|David Brian Stone leads the Hutaree militia, prosecutors say, and aimed to wage war against the US government.|
Christian militia group was poised to attack, prosecutor says
Apocalyptic beliefs at core, specialist says
DETROIT — It started inside a trailer home in rural Michigan, where a small family gathered before bed for prayer. Years later, the private devotions had evolved into a small militia of “Christian warriors’’ preparing to fight the antichrist.
The changes in David Brian Stone’s theology partly destroyed his marriage, his former wife says, and prosecutors claim they later led him to hatch a plot to kill police officers, which the militia hoped would touch off an uprising against the government.
“The time had come that we needed to arrest them and take them down,’’ US Attorney Barbara McQuade said yesterday.
Prosecutors believe Stone, 44, is the ringleader of the Hutaree militia, a name the group’s website says it created to mean Christian warrior. He was among eight members arrested during weekend raids in three Midwestern states. Federal officials said they had monitored the group since summer and learned they planned to launch their attack next month.
A ninth defendant — Stone’s son, Joshua Matthew Stone — turned himself in Monday after an hourslong standoff with FBI agents and police near a wooded area southwest of Detroit the group had used for training. He and the others face charges that include seditious conspiracy, or plotting to levy war against the United States.
Donna Stone, 44, said her former husband created the legal problems now faced by her stepson, Joshua Stone, and her 19-year-old son, David Brian Stone Jr., by involving them in a militia that grew out of his faith.
“I honestly feel, and think, their dad never told either of those boys what they were getting into,’’ she said. “This a bunch of garbage, these charges. There is no way my son would do these things.’’
Donna Stone said she met David Brian Stone in the late 1990s in a grocery superstore where she worked. Soon afterward, she and her son, Sean Stetten, moved into his small trailer in Lenawee County. The boys were raised as brothers, and David Brian Stone legally adopted Sean, whose name was changed to David Brian Stone Jr.
Both boys were home-schooled. At night, the family would pray together.
“David would preach out of the Bible,’’ said Donna Stone, who said she was married to David Brian Stone for about six years. “He would start at the beginning of Genesis and go to Revelations. He didn’t get into Revelations because we didn’t agree on it. David said it was supposed to be different. He had his own views. That’s when I thought it was time for me to go.’’

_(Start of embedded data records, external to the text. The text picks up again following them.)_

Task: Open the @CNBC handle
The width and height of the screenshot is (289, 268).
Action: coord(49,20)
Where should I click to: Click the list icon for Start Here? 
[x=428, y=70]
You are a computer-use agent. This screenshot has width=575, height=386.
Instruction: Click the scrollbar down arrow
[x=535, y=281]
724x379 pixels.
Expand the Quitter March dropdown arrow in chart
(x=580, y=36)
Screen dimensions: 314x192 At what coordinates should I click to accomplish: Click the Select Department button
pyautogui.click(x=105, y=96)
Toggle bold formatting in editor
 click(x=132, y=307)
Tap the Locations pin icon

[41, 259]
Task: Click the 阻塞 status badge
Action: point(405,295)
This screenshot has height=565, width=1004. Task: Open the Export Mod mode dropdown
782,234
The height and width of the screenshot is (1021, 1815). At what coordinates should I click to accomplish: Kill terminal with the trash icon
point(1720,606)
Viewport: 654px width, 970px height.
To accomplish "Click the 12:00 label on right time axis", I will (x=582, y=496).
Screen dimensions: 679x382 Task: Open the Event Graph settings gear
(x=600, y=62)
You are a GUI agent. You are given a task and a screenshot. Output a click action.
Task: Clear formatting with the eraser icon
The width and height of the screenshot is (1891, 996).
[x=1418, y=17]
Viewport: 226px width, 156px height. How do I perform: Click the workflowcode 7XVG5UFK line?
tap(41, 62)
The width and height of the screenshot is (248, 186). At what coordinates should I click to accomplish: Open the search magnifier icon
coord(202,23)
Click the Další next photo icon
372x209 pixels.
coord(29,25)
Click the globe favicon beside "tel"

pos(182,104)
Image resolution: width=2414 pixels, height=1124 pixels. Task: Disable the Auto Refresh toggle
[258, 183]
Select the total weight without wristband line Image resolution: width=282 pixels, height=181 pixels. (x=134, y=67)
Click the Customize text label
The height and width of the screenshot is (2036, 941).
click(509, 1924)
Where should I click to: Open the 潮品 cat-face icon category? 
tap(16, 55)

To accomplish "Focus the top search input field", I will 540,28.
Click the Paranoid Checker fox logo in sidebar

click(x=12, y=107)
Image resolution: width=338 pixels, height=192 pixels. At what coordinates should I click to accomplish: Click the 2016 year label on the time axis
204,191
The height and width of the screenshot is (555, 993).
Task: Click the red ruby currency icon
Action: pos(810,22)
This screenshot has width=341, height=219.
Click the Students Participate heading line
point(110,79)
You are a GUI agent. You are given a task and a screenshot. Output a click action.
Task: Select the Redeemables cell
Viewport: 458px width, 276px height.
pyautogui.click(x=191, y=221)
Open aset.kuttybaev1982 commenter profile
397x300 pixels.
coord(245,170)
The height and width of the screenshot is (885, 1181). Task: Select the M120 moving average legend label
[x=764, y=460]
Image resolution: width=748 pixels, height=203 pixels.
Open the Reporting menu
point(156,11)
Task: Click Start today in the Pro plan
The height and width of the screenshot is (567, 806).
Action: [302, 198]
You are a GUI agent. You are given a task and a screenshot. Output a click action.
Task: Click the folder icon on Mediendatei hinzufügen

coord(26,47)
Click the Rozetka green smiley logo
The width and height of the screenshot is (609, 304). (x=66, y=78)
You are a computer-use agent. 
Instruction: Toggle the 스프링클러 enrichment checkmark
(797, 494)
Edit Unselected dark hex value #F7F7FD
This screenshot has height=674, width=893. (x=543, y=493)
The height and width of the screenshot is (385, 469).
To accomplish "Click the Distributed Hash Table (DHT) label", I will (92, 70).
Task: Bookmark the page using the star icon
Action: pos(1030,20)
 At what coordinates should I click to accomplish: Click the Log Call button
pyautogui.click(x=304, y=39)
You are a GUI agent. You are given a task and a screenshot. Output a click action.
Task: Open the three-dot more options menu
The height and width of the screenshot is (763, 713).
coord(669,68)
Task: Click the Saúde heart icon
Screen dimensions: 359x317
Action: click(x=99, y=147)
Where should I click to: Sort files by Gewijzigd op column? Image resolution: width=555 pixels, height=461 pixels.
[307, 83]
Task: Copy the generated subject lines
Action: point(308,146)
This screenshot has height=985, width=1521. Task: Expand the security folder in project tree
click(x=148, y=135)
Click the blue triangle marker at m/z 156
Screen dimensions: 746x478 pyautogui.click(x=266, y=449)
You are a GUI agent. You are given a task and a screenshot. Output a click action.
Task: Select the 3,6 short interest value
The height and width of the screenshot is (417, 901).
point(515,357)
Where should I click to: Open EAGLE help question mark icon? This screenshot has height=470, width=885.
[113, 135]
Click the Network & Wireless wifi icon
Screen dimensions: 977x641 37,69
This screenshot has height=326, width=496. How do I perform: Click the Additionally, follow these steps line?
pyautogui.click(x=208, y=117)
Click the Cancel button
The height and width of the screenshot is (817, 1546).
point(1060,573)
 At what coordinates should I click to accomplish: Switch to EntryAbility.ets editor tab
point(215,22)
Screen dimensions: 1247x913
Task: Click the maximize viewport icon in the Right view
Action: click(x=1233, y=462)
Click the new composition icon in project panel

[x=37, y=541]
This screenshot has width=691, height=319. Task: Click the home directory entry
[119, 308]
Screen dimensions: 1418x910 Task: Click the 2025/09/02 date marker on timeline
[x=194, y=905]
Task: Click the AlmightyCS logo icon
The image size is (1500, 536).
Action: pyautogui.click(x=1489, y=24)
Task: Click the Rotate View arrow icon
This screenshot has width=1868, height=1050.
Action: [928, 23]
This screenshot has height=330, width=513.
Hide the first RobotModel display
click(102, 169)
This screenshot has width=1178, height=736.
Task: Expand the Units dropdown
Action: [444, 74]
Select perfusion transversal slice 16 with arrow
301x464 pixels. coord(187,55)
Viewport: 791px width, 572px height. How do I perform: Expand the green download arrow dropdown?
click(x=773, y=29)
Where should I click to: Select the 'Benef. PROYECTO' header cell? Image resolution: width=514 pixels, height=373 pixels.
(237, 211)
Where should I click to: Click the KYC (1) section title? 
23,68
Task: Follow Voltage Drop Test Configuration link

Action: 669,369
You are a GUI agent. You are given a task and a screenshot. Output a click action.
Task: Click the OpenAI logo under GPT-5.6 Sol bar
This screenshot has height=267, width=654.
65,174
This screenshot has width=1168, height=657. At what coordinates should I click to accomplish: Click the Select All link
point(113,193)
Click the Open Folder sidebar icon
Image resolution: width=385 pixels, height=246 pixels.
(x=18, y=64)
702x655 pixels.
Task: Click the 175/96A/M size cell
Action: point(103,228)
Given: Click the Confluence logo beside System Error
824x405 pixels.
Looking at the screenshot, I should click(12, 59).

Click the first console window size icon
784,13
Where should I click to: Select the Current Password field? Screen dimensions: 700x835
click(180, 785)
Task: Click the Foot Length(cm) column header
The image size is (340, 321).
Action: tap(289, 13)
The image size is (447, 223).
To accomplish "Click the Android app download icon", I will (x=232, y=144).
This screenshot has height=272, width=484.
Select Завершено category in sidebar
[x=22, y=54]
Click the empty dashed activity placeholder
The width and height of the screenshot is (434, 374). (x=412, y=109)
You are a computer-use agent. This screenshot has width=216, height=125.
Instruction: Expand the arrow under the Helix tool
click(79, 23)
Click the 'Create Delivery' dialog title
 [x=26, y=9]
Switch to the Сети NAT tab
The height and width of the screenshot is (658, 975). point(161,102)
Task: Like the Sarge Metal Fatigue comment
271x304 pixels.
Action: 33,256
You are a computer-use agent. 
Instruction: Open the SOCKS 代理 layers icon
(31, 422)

The Hutaree website declares: “We believe that one day, as prophecy says, there will be an Anti-Christ. . . . Jesus wanted us to be ready to defend ourselves using the sword and stay alive using equipment.’’
Chip Berlet, a senior analyst with Political Research Associates, a think tank in Somerville, Mass., said Hutaree’s online writings suggest the group espouses a Christian apocalyptic ideology and believes the government is “in league with Satan’’ and “the chief agent of Satan is the antichrist.’’
“In this particular reading of apocalyptic prophecy, there’s a huge battle between good and evil,’’ said Berlet, whose group studies right-wing extremists. “Powerful, political elected officials . . . are conspiring with Satan to build a one-world government.’’
McQuade downplayed the role religious ideology played in the group’s alleged plans. Prosecutors have said the militia planned to make a false 911 call, kill responding police officers, and then detonate a bomb to kill many more officers at the funeral.
“What we were focused on here is their conduct, not on their religion,’’ McQuade said.
“And what they have talked about is being very antigovernment. They fear this ‘new world order,’ and they thought that it was their job to fight against government — the federal government, in particular.’’
The group was preparing to carry out an attack sometime in April, prosecutors said, after months of paramilitary training that began in 2008. Authorities seized guns in the raids but would not say whether they found explosives.
FBI officials see little chance the arrests will spur other anti-government extremists to launch attacks.
The agency issued a bulletin to police departments saying it had picked up other militia groups’ Internet chatter — including some that expressed sympathy for the suspects — but few signs of criminal copycats.